**Available data:**
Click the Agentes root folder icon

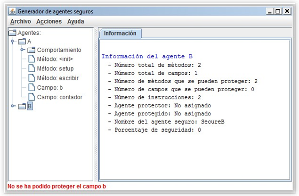(12, 33)
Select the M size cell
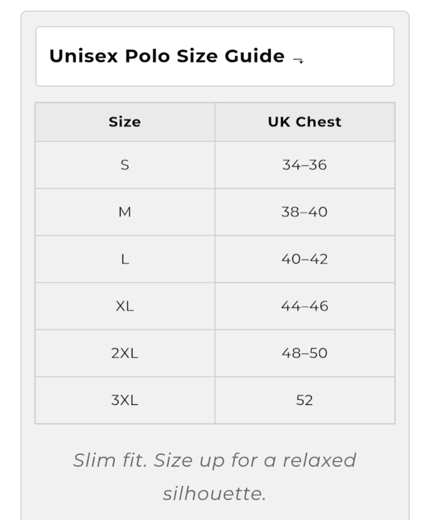 coord(125,212)

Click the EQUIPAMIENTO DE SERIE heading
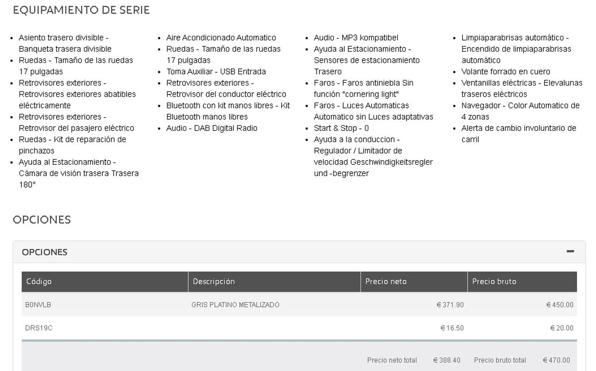coord(81,10)
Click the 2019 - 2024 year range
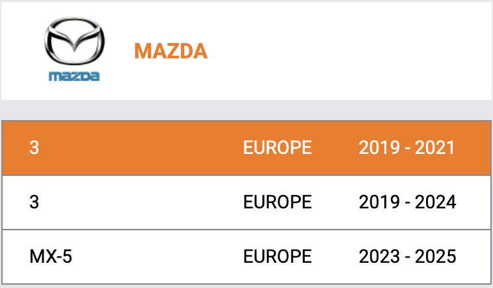 click(x=407, y=202)
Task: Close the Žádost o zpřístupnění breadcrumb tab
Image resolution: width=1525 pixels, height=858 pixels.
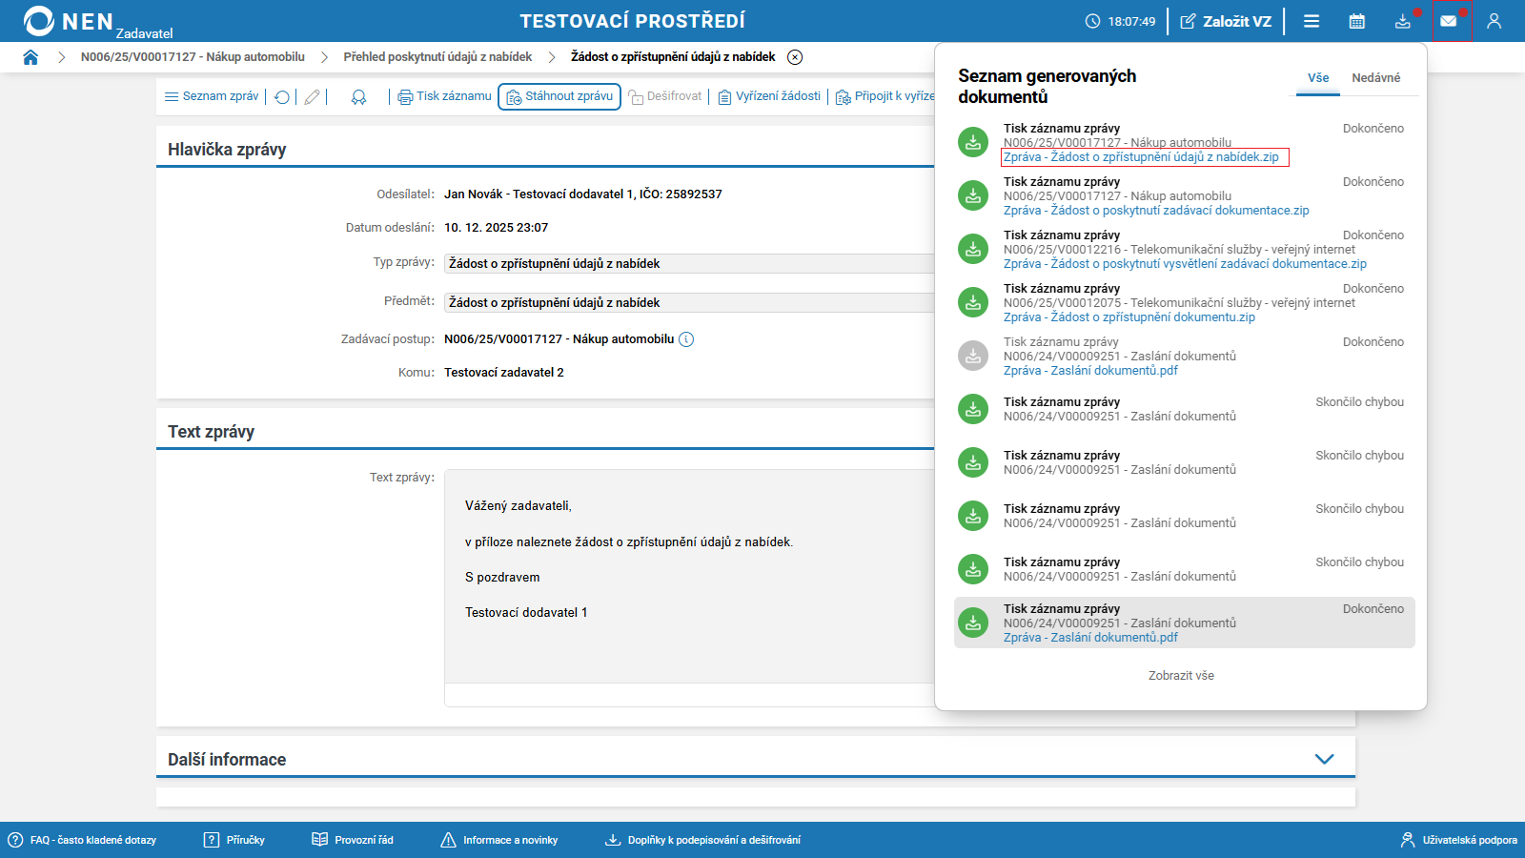Action: click(795, 57)
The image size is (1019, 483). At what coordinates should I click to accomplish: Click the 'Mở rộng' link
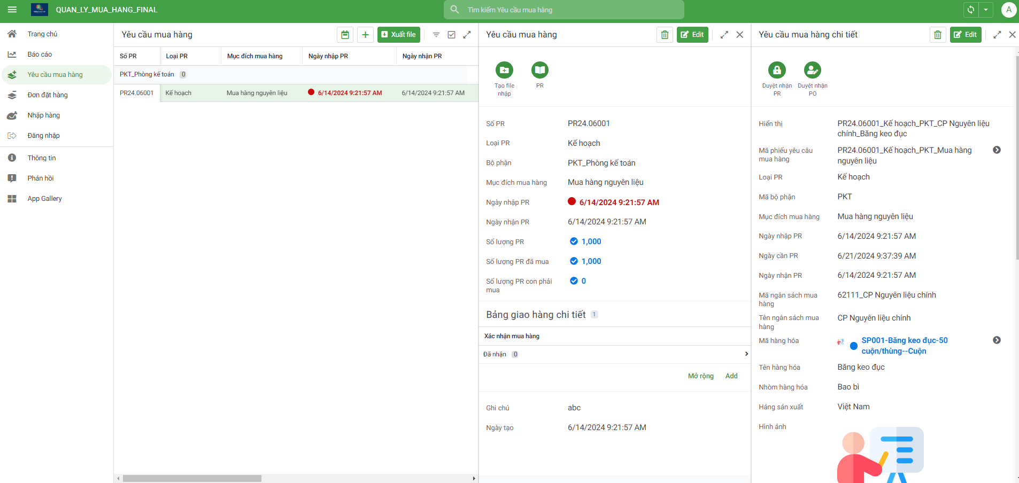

**Task statement:** All entries above are to be restated exactly, with every image omitted.

**Finished task:**
Click the Agentes root folder icon

(12, 33)
Select the M size cell
 coord(125,212)

Click the EQUIPAMIENTO DE SERIE heading
coord(81,10)
Click the 2019 - 2024 year range
 click(x=407, y=202)
Task: Close the Žádost o zpřístupnění breadcrumb tab
Image resolution: width=1525 pixels, height=858 pixels.
Action: click(795, 57)
The image size is (1019, 483). At what coordinates should I click to accomplish: Click the 'Mở rộng' link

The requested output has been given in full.